The best part of the stay was on Tuesday evening. After dinner Julie and I were sitting in the parlor reviewing a few items we had purchased at an Italian Cuisine shop. There was a fire and and assortment of comfortable chairs and a piano. One of my favorite things is to just sit and listen to Julie play piano. One of the other guests asked if it would bother us if she played the piano, I said no in fact I had been trying to get Julie to play. She played a couple of songs and then managed to convince Julie to play. As I sat there listening to Julie and watching the fire I realized that for the first time since June I had escaped the constant thoughts about my illness. In this environment where transplants were all around me I had managed to step aside and find a couple hours of peace sitting in that parlor and listening to the piano and watching the fire. This was so refreshing, it was what I have told Julie on numerous occasions I wanted, “to just check out and leave all of this behind for a short while and really rest.”

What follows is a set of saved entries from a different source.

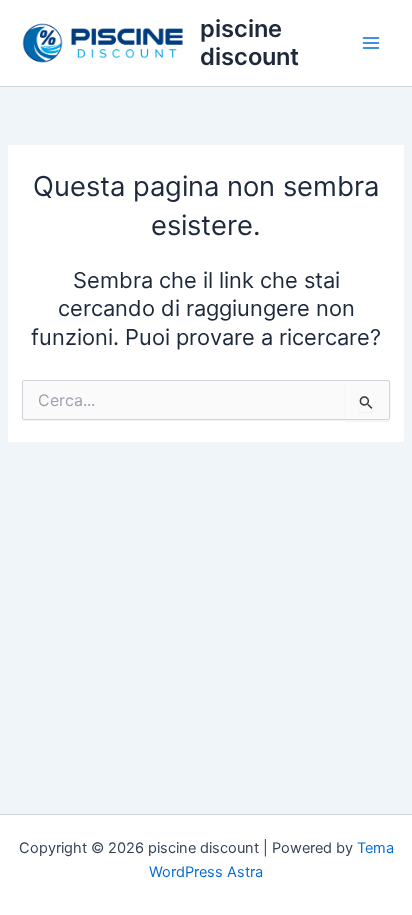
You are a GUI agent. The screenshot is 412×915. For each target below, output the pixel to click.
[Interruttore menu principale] (371, 43)
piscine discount (249, 42)
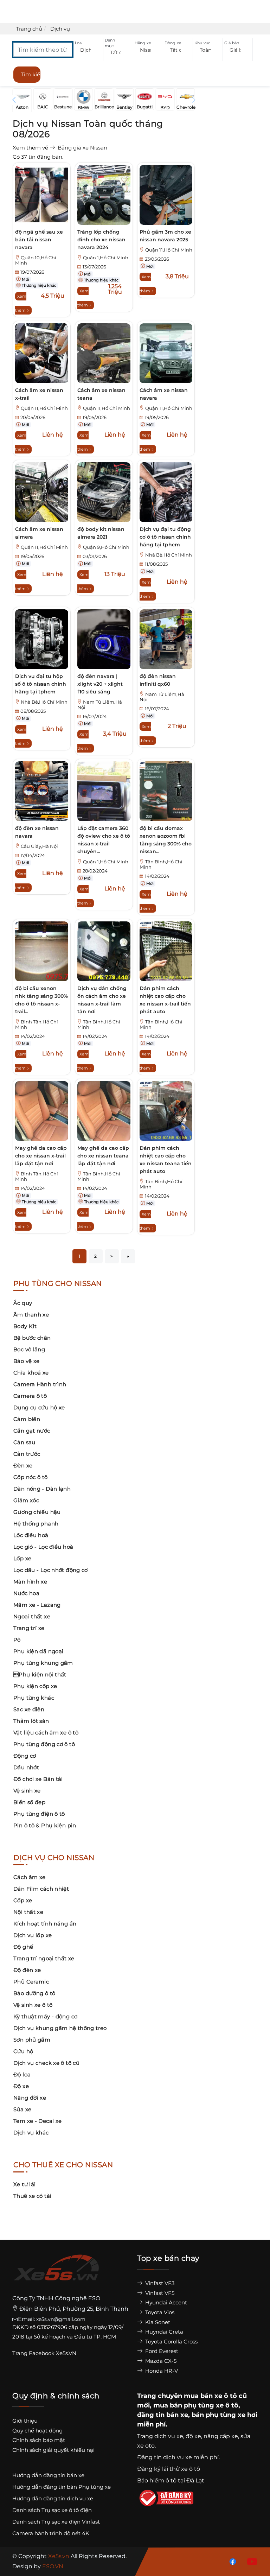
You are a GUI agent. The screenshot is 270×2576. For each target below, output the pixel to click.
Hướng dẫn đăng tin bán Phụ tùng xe (61, 2486)
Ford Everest (161, 2351)
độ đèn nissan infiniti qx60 (158, 680)
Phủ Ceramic (31, 1981)
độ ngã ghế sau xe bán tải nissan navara (39, 239)
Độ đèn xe (27, 1970)
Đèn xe (22, 1465)
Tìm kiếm (30, 74)
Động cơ (24, 1755)
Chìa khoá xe (31, 1372)
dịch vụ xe (168, 2436)
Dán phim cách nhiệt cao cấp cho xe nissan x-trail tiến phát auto (165, 1000)
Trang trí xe (29, 1628)
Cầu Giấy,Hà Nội (39, 846)
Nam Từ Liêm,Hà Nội (99, 704)
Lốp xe (22, 1558)
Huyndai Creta (163, 2331)
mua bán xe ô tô (210, 2396)
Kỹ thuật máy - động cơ (45, 2016)
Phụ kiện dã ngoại (38, 1651)
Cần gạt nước (31, 1430)
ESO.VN (52, 2566)
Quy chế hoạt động (37, 2430)
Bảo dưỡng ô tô (34, 1993)
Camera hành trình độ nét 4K (50, 2533)
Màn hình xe (30, 1581)
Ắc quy (22, 1303)
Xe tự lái (24, 2184)
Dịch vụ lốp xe (32, 1935)
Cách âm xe (29, 1877)
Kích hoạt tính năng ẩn (44, 1923)
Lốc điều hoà (31, 1535)
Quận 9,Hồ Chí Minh (106, 547)
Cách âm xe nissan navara (164, 394)
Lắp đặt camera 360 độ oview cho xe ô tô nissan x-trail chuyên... (103, 840)
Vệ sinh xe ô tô (33, 2004)
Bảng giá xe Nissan (82, 147)
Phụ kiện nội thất (39, 1674)
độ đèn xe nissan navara (37, 832)
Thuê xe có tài (32, 2196)
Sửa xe (22, 2109)
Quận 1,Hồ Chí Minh (105, 257)
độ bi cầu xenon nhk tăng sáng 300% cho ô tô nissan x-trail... (41, 1000)
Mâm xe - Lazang (37, 1604)
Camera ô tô (30, 1395)
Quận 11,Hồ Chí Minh (168, 250)
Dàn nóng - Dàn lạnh (42, 1488)
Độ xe (21, 2086)
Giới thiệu (25, 2420)
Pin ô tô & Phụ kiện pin (44, 1825)
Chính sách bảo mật (38, 2440)
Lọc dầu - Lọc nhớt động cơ (50, 1570)
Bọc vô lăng (29, 1349)
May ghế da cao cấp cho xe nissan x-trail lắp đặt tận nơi (41, 1156)
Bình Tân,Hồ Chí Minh (36, 1024)
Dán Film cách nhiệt (41, 1888)
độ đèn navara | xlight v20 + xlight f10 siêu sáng (100, 684)
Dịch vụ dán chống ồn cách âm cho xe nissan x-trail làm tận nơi (102, 1000)
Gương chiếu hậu (37, 1512)
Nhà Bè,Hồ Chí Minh (168, 555)
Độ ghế (23, 1946)
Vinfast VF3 (159, 2283)
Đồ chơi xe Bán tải (38, 1779)
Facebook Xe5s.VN (53, 2353)
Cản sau (24, 1442)
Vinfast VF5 (159, 2293)
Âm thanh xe (31, 1314)
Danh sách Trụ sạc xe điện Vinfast (56, 2521)
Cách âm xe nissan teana (101, 394)
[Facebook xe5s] (231, 2561)
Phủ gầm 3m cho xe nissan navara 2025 (165, 236)
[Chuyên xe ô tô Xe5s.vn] (56, 2274)
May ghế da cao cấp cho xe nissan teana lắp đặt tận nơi (103, 1156)
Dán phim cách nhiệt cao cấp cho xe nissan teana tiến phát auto (166, 1159)
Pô (17, 1639)
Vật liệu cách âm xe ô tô (45, 1732)
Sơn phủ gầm (31, 2039)
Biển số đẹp (29, 1802)
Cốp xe (22, 1900)
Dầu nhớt (26, 1767)
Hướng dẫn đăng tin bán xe (48, 2475)
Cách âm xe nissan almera (39, 533)
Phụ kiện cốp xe (35, 1686)
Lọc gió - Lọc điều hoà (43, 1546)
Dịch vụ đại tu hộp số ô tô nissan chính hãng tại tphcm (40, 684)
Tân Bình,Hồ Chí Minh (161, 864)
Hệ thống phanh (35, 1523)
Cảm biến (26, 1419)
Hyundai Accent (165, 2302)
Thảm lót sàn (31, 1721)
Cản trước (26, 1454)
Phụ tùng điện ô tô (39, 1813)
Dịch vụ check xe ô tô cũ (46, 2063)
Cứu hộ (23, 2051)
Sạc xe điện (28, 1709)
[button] (88, 50)
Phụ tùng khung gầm (43, 1663)
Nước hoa (26, 1593)
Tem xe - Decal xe (37, 2121)
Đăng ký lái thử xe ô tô (168, 2469)
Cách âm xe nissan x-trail (39, 394)
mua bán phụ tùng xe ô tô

As we were leaving, we started talking to a guest whose wife had just received a liver transplant. They had been down much the same path we are on. A low MELD score, very symptomatic and a significant amount of weight to lose. They struggled for over two years on the list, then in late December ‘09 one horse seemed to pull ahead, things took a turn for the worse when her kidneys failed. Now she needed dialysis and possibly a kidney transplant too. One day after being put on dialysis and while she was at her first dialysis treatment she got the call that they had a liver for her. The surgery went well and she was discharged from the hospital in 8 days! Her husband told us how remarkable the change was with the new liver. As soon as she came out of surgery you could tell a difference and now she has her energy back, her kidneys have resuscitated and most of the symptoms are gone. This gave me real hope, maybe I will feel like myself again someday.
It is ironic that the greatest peace I have found was when I was surround by others who shared the same suffering and challenges. That is the last place I would have expected to find peace. The Gift of Life Transplant House is much more than that, it is a seed of hope. Just as we know that winter will eventually melt and the green of spring will come, so now I have renewed hope that maybe there is spring over the horizon.


It brought tears to my eyes and heart to hear what you wrote. I have prayed so hard that amongst other things you might find peace.I love you so much Marshall and my life has been so enriched and will continue to be with you as a part of it.
I am so happy Marshall that you found some peace and hope! Been keeping you in our prayers!